- **INFORMATION SHOWN**:
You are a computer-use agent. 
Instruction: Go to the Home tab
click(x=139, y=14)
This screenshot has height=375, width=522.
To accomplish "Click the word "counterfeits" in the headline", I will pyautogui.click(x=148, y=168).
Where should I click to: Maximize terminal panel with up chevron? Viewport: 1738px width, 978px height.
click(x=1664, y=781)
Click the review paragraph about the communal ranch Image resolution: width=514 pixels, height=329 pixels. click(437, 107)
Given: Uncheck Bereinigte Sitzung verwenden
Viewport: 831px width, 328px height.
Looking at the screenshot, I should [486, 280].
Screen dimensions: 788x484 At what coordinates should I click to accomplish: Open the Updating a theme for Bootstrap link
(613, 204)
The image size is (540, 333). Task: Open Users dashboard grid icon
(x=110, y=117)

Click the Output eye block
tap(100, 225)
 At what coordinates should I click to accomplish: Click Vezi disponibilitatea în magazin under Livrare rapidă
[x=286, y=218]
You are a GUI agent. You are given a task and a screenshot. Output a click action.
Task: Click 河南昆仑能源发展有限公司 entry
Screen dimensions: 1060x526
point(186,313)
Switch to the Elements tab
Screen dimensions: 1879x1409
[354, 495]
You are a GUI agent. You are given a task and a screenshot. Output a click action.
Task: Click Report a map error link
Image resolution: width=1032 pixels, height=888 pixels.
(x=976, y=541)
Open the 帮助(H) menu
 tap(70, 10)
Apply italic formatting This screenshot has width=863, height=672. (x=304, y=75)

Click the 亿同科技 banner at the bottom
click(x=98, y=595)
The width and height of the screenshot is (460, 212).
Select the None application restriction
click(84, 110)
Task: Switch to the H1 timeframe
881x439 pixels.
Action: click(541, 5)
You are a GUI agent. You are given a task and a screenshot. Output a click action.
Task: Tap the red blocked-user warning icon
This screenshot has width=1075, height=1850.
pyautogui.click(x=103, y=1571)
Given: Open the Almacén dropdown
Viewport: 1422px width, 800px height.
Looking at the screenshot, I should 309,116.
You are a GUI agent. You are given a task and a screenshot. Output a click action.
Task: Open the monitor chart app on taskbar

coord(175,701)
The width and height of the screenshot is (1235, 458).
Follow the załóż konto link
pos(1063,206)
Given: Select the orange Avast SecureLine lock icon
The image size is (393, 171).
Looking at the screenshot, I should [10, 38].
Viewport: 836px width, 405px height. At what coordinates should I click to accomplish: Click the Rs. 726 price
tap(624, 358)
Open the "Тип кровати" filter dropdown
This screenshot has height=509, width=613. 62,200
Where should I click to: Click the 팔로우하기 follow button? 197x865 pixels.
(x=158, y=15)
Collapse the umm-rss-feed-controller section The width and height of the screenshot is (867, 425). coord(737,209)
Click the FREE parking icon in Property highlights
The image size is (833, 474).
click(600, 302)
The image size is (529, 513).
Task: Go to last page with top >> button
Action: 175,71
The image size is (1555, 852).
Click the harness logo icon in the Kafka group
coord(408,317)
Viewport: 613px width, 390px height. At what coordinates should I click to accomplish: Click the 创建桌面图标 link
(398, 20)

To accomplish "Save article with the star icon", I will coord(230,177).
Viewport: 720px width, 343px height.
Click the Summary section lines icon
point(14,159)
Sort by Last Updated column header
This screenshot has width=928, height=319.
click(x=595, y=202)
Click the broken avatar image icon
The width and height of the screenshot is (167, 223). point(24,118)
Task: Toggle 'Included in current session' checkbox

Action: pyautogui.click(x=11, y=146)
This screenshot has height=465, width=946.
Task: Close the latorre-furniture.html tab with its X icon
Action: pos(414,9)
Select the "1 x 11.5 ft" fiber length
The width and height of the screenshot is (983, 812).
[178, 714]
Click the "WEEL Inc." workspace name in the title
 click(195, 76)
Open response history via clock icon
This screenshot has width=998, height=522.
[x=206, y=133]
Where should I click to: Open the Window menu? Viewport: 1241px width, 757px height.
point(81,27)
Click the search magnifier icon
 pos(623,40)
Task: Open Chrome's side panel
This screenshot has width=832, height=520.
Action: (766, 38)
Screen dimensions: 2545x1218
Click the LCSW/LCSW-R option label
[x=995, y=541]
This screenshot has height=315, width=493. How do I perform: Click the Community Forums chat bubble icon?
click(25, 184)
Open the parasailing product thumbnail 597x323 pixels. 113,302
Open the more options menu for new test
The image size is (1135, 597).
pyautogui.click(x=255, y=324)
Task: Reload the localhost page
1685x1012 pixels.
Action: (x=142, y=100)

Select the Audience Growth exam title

- **TASK PROMPT**: Could you swap "localhost" for "staging" in the listing lines that start with the one containing "Open the more options menu for new test" and run through the end of the listing, keeping all else unchanged, and return only those lines?

- **OUTPUT FOR THIS EXERCISE**:
Open the more options menu for new test
The image size is (1135, 597).
pyautogui.click(x=255, y=324)
Task: Reload the staging page
1685x1012 pixels.
Action: (x=142, y=100)

Select the Audience Growth exam title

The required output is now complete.